Постепенно все стали возвращаться с работы. Первым пришел дедушка. Я вышла с ним поздороваться, а бабушка, конечно, тут же кинулась с этими моими несчастными стихами. Дедушка сначала вообще не понял, что к чему, а потом сказал:
— М-м-м-м… ну-у-у… мокрое платье. Как-то недостаточно поэтично… Что это, весна в лужу села, что ли? Про весну великие поэты писали великие стихи.
Дедушка вдруг встал в какую-то неестественную позу и завыл:
— О весна-а-а, без конца-а-а и без кра-а-ая,
Без конца-а-а и без кра-а-ая мечта-а-а-а.
Тут дедушка перестал подвывать и начал очень четко и отрывисто выкрикивать:
— Узнаю тебя, жизнь! Принимаю!
И приветствую! Звоном! Щита!
На каждом слове он взмахивал рукой и делал шаг вперед, надвигаясь на бабушку.
Бабушка очень неодобрительно смотрела на дедушкино выступление.
— Распрыгался, — проворчала она, — щитом он звенит… вояка!
— Это не я звеню. Это Блок звенит, Александр Александрович, великий поэт, между прочим. Леля, ты почитай, почитай его. Прежде чем свои стихи сочинять, надо с классикой познакомиться.
Мой радужный — нет, совсем уже не радужный — пузырик перестал танцевать и печально завис у меня над головой. Раздался звонок в дверь. Пузырик испуганно дернулся. С работы вернулся папа. Бабушка тут же бросилась к нему.
— Не надо! — крикнула я, но она, конечно, не услышала и уже вывалила на папу строчки про весну в мокром платье и моих бедных братьев.
— Ну что ж, — сказал папа, — рифма неплохая. Вполне, вполне… А вот размер хромает, извини. Что ж у тебя первая строка короткая, а вторая длинная? Да и с ритмом проблемы. Надо нам с тобой стихосложение изучить, что ли, раз уж ты вдруг стихи писать надумала. А то нескладно получается.
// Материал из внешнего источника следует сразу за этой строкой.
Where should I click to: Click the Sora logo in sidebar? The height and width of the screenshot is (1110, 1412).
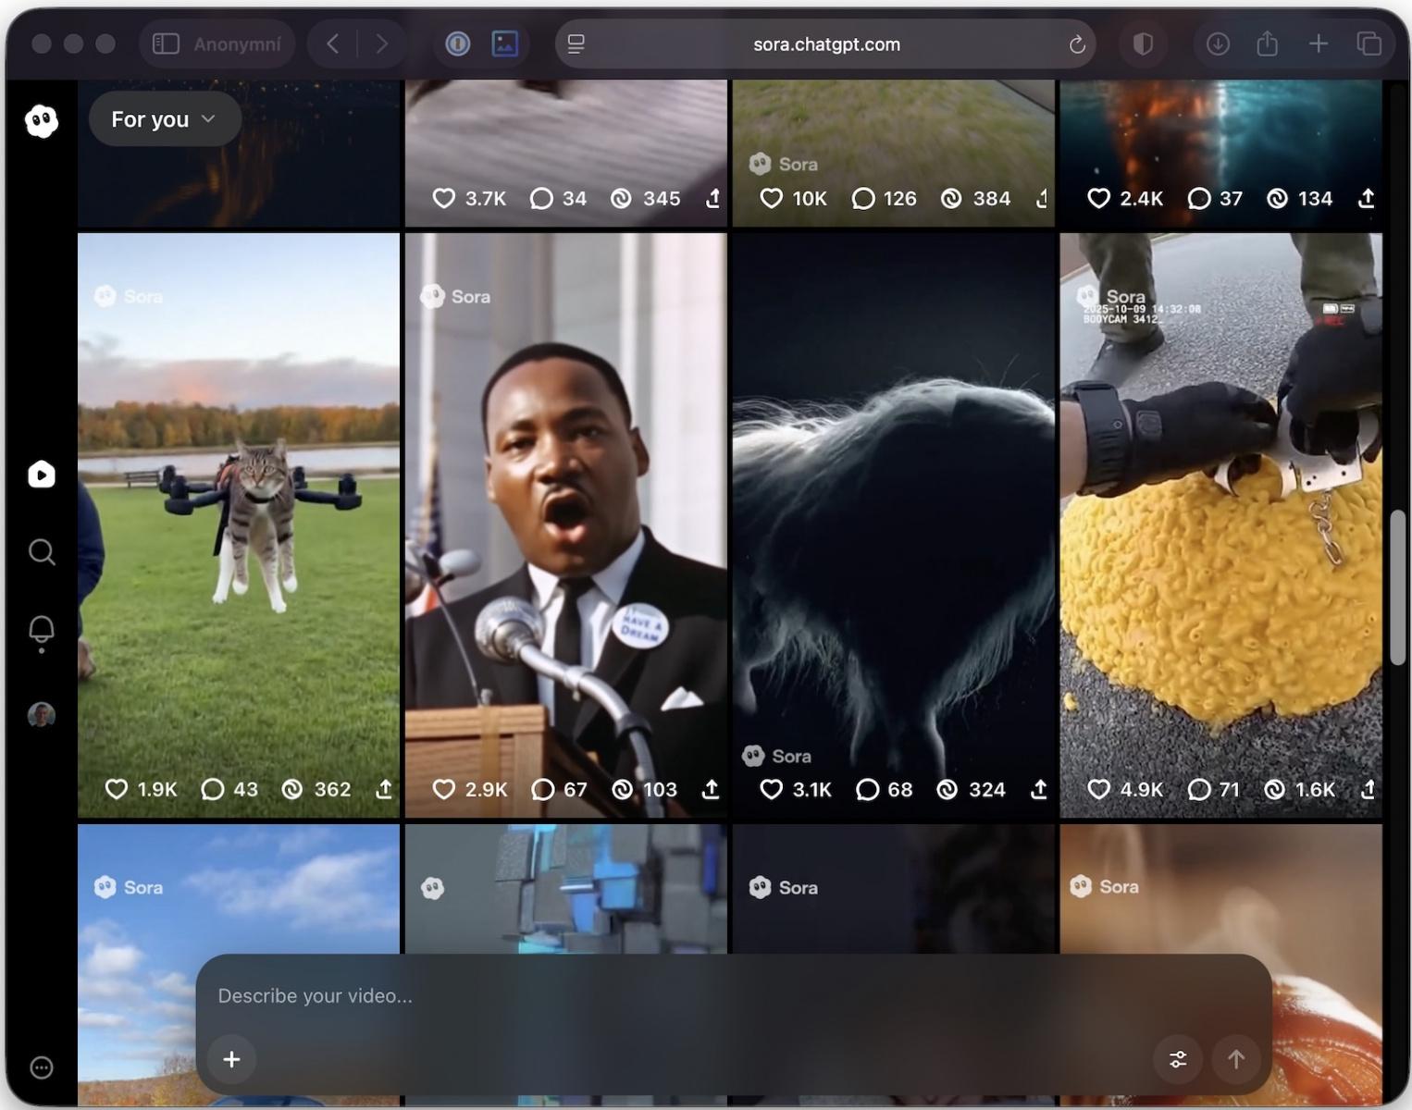[x=42, y=120]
Папа пошел мыть руки и переодеваться, а я ушла к себе. Взяла какую-то книжку, но читать не получалось. Мой шарик-пузырик еще немного потрепыхался, плюхнулся на пол и растекся лужицей. Я забралась под плед, только нос иногда высовывала, чтобы немножко подышать. В голове у меня крутилось без остановки: «Не надо мне ничего! Не надо ничего! Ничего не надо!» Я сама не очень понимала, откуда взялась эта фраза и чего мне было не надо. Опять позвонили в дверь. Мама всегда с работы позже всех приходит. Сейчас бабушка и ей начнет… Я изо всех сил зажала уши. «Не надо мне ничего, ничего мне не надо, ничего!» Прошло несколько минут. Я почувствовала, что кто-то откинул плед с моей головы и легонько отвел мои руки, вцепившиеся в уши.
— Ну ничего себе, — сказала мама, — я-то думала, ты моя дочка. А мы с тобой, оказывается, сестры!
Я так удивилась, что села на кровати:
— Почему?!
— Так ведь март, апрель, май — и мои братья тоже! — Мама села рядом и обняла меня. — Я сейчас, — зашептала она, — по лужам пробежалась. Немножко. Только никому не говори!
Радужный пузырик взлетел и затанцевал над нашими головами, переливаясь всеми цветами. Интересно, а маме он был виден?